TEKS BACAAN -
........

Bersamaan dengan berkembanganya Islam di Jazirah Arab itu, Buyzantium 
(Romawi Timur) baru saja mengalahkan Persia, saingan beratnya selama 
berabad-abad di medan perang Ninive, Iraq, sebuah wilayah subur di Timur
 Tengah dan strategis karena merupakan pintu gerbang masuk ke daratan 
Asia. Kemenangan di Ninive sangat penting bagi Byzantium untuk 
memuluskan ekspansinya ke Asia dan membuka jalur perdagangannya dengan 
negeri-negeri Timur, khususnya India dan Cina. Hambatan terbesar bagi 
Byzantium adalah kemaharajaan Persia yang sejak abad ke-2 SM telah 
tampil sebagai adikuasa baru di Asia.
Pada 
abad ke-7 itu pula agama Kristen telah mantap dan mapan sebagai agama 
resmi dari kekaisaran Byzantium. Doktrin Trinitas telah ditetapkan 
sebagai satu-satunya ajaran resmi dari agama Kristen dan pantang 
digugat. Madzab-madzab Kristen lain seperti Yaakibbah (Jacobian) dan 
Nasaritah (Nestoria) dianggap aliran sesat dan menyimpang, khususnya 
karena tidak mengakui ketuhanan Yesus. Pada akhir abad ke-6 M, kaisar 
Yustianus aliran-aliran yang menolak doktrin trinitas itu dilarang di 
seluruh wilayah yang berada di bawah kekuasaan Byzantium. Para pemimpin 
dan cendikiawan mereka diusir dari Konstantinopel, ibukota Byzantium.

........

BAGIAN LATIHAN -
a. Kutiplah bagian teks bacaan antara "Bersamaan dengan berkembanganya" dan "baru di Asia.", termasuk kedua ujungnya.
b. Apakah tiap pernyataan ini sesuai dengan teks bacaan? Jawab ya atau tidak, disertai kutipan kata-kata teks yang menentukan. (i) Byzantium mengalahkan Persia di Ninive. (ii) Aliran Yaakibbah dan Nasaritah diakui sebagai ajaran resmi agama Kristen. (iii) Persia tampil sebagai adikuasa di Asia sejak abad ke-7 M.
Daftar yang menyertai teks bacaan ini sama sekali tidak berperan di sini.

CUPLIKAN DATA -

........

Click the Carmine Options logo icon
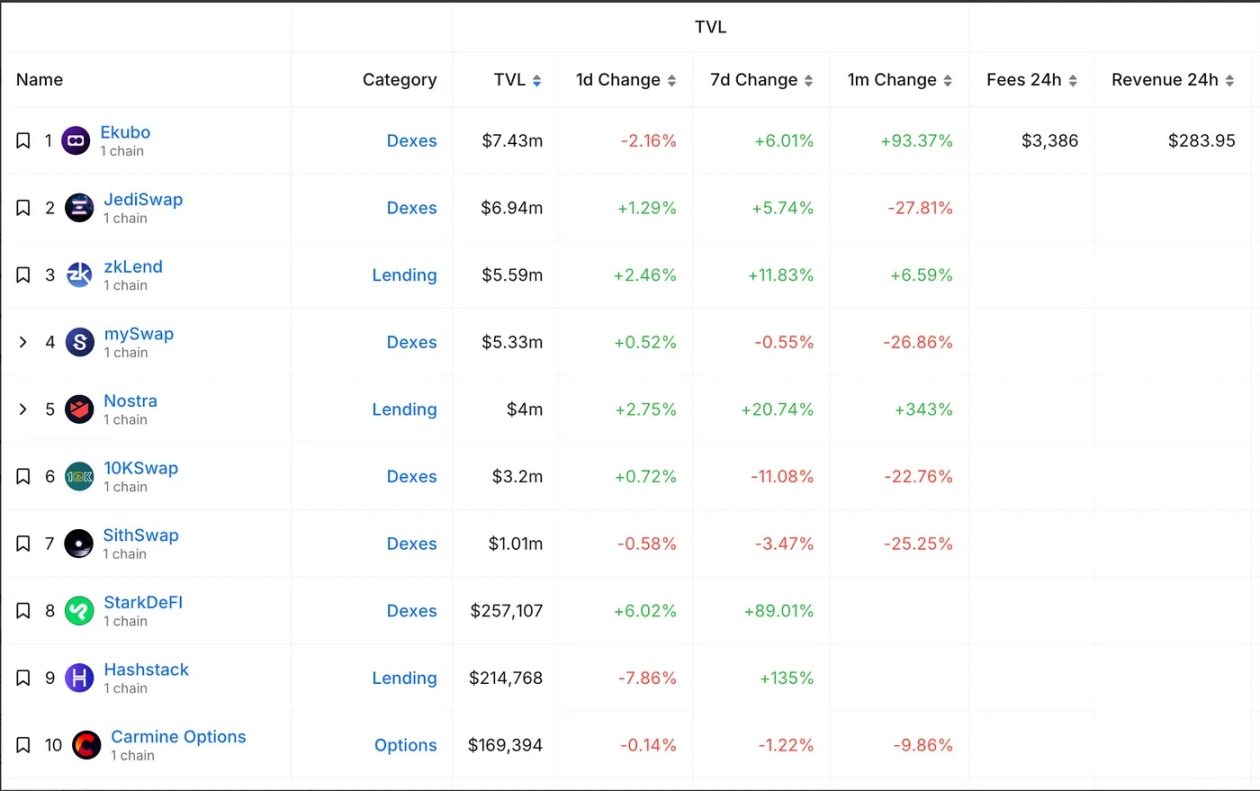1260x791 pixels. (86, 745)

........

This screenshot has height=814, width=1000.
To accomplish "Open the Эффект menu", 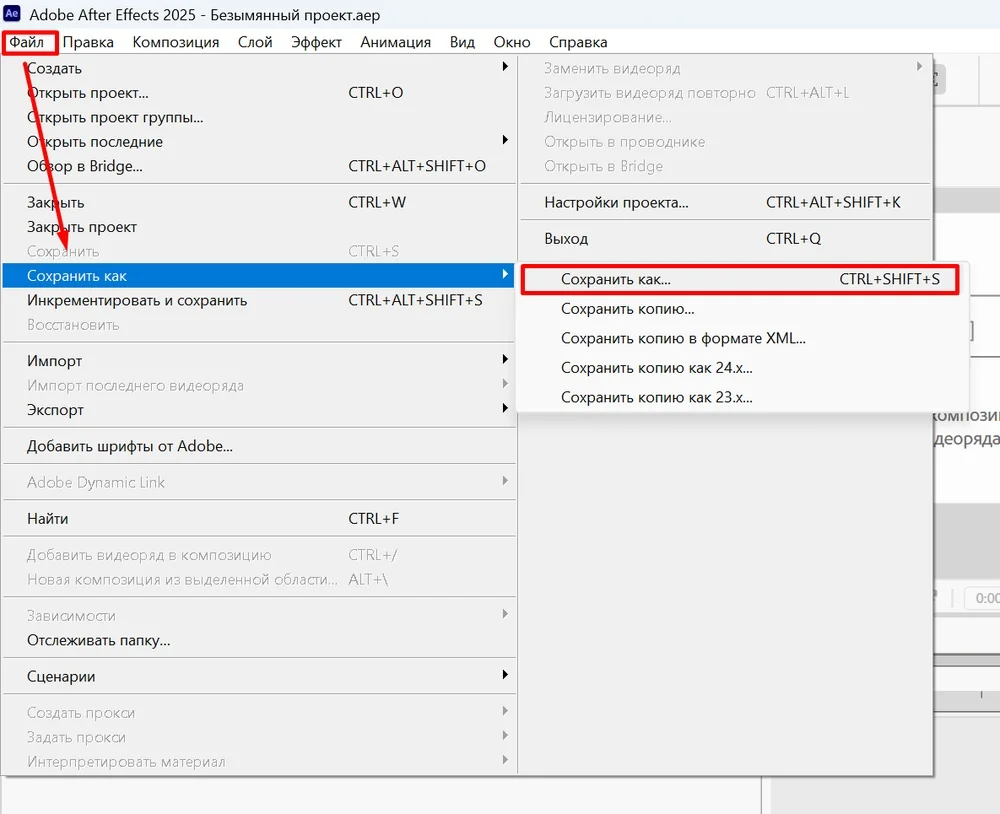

........

JAWABAN LENGKAP -
a.
Bersamaan dengan berkembanganya Islam di Jazirah Arab itu, Buyzantium 
(Romawi Timur) baru saja mengalahkan Persia, saingan beratnya selama 
berabad-abad di medan perang Ninive, Iraq, sebuah wilayah subur di Timur
 Tengah dan strategis karena merupakan pintu gerbang masuk ke daratan 
Asia. Kemenangan di Ninive sangat penting bagi Byzantium untuk 
memuluskan ekspansinya ke Asia dan membuka jalur perdagangannya dengan 
negeri-negeri Timur, khususnya India dan Cina. Hambatan terbesar bagi 
Byzantium adalah kemaharajaan Persia yang sejak abad ke-2 SM telah 
tampil sebagai adikuasa baru di Asia.

b.
(i) Ya: "mengalahkan Persia, saingan beratnya selama berabad-abad di medan perang Ninive"
(ii) Tidak: "dianggap aliran sesat dan menyimpang"
(iii) Tidak: "sejak abad ke-2 SM telah tampil sebagai adikuasa baru di Asia"